* **Assignment**
When the line containing "You are a computer-use agent." appears in the entries below, begin printing there and stop after the line containing "Open the Firefox"; print each of those lines exactly and no other line.

* **Records supplied**

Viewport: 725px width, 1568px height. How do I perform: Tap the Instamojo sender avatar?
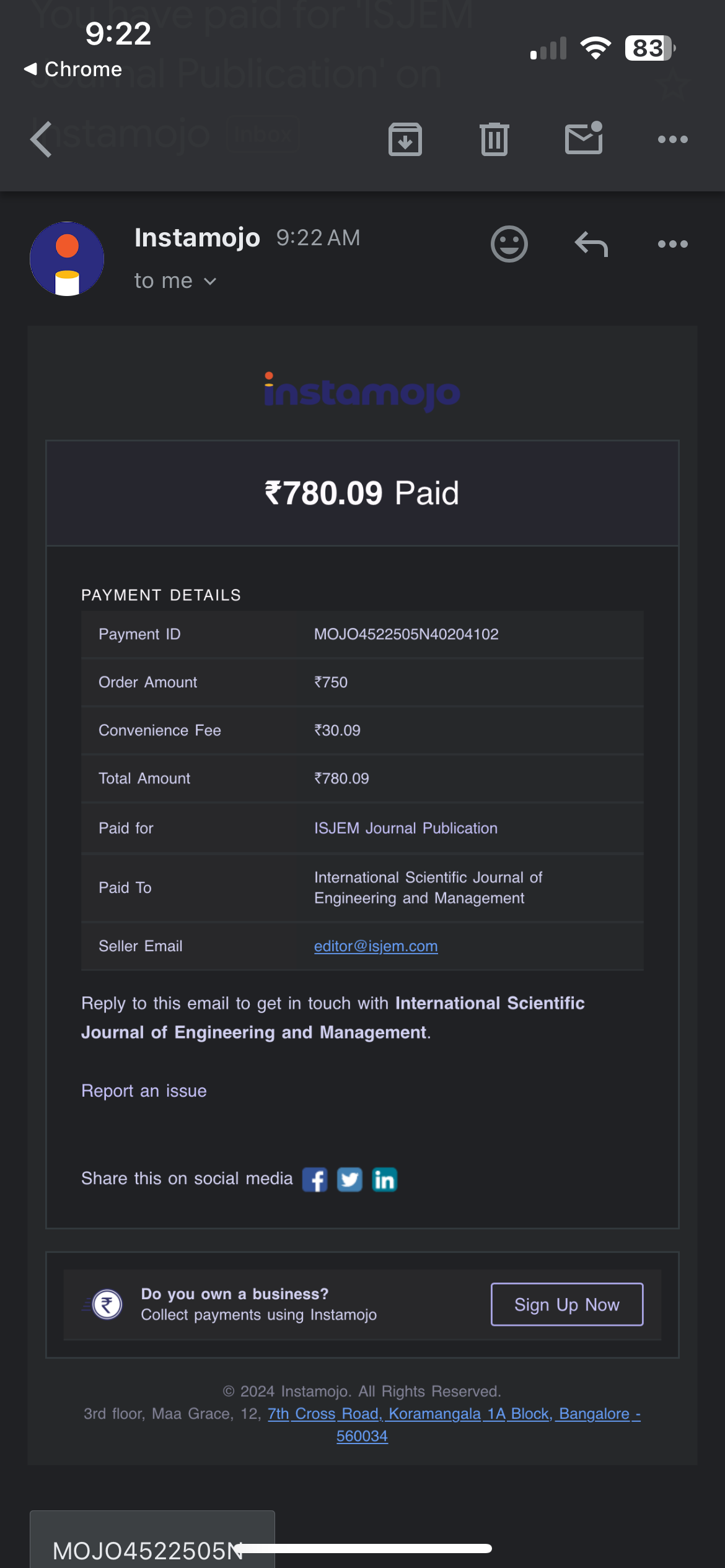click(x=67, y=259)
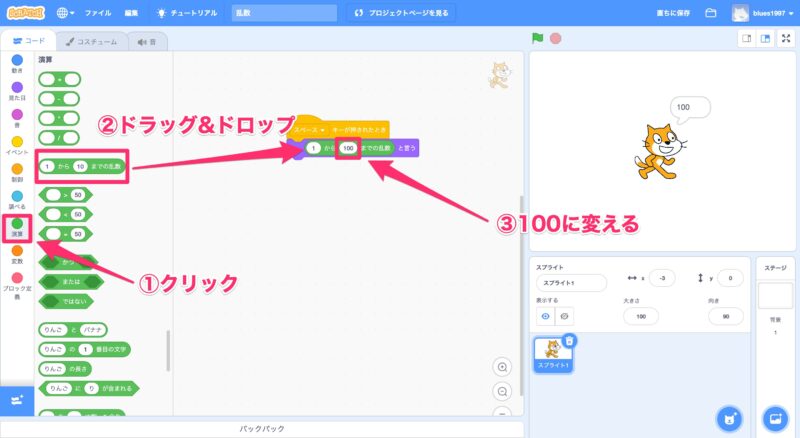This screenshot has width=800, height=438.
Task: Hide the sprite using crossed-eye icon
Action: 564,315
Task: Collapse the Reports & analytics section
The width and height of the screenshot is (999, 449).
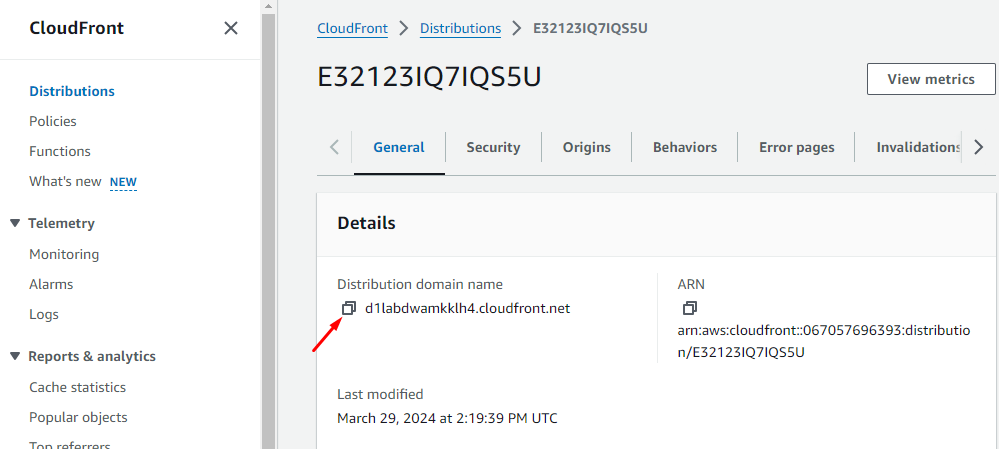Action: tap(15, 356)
...
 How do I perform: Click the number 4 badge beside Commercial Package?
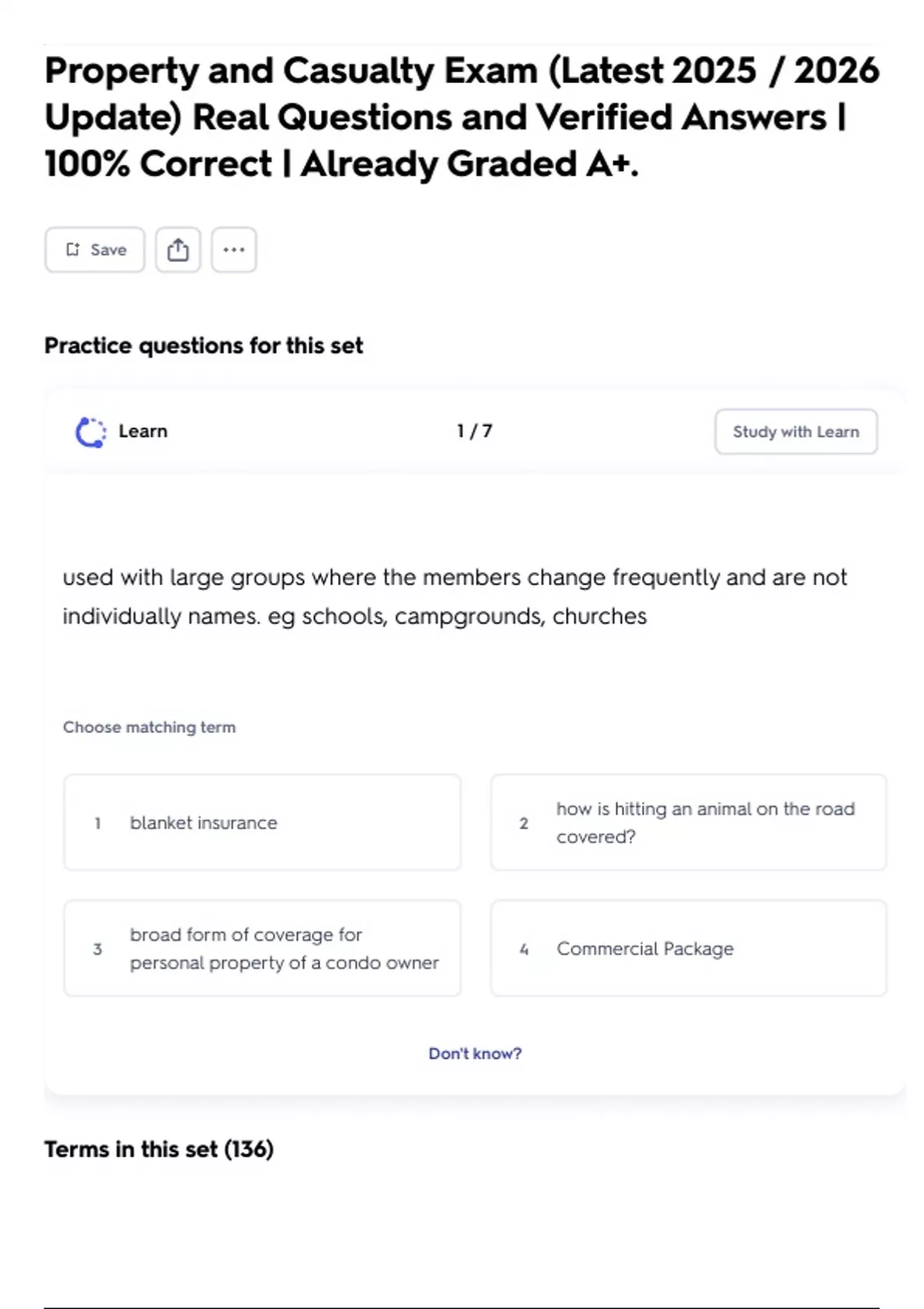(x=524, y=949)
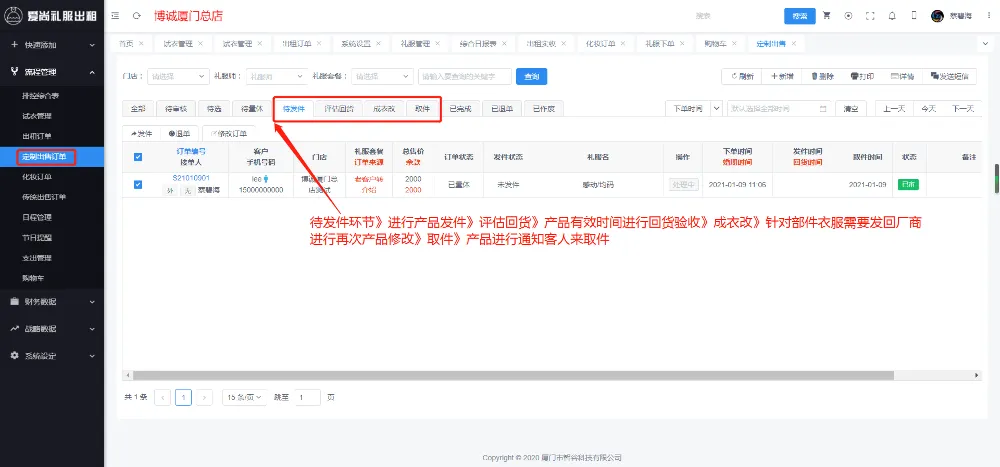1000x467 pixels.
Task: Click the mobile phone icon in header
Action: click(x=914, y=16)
==
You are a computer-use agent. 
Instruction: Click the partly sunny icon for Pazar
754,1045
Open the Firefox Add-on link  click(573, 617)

* **Your solution**
You are a computer-use agent. 
Instruction: Click the partly sunny icon for Pazar
754,1045
Open the Firefox Add-on link  click(573, 617)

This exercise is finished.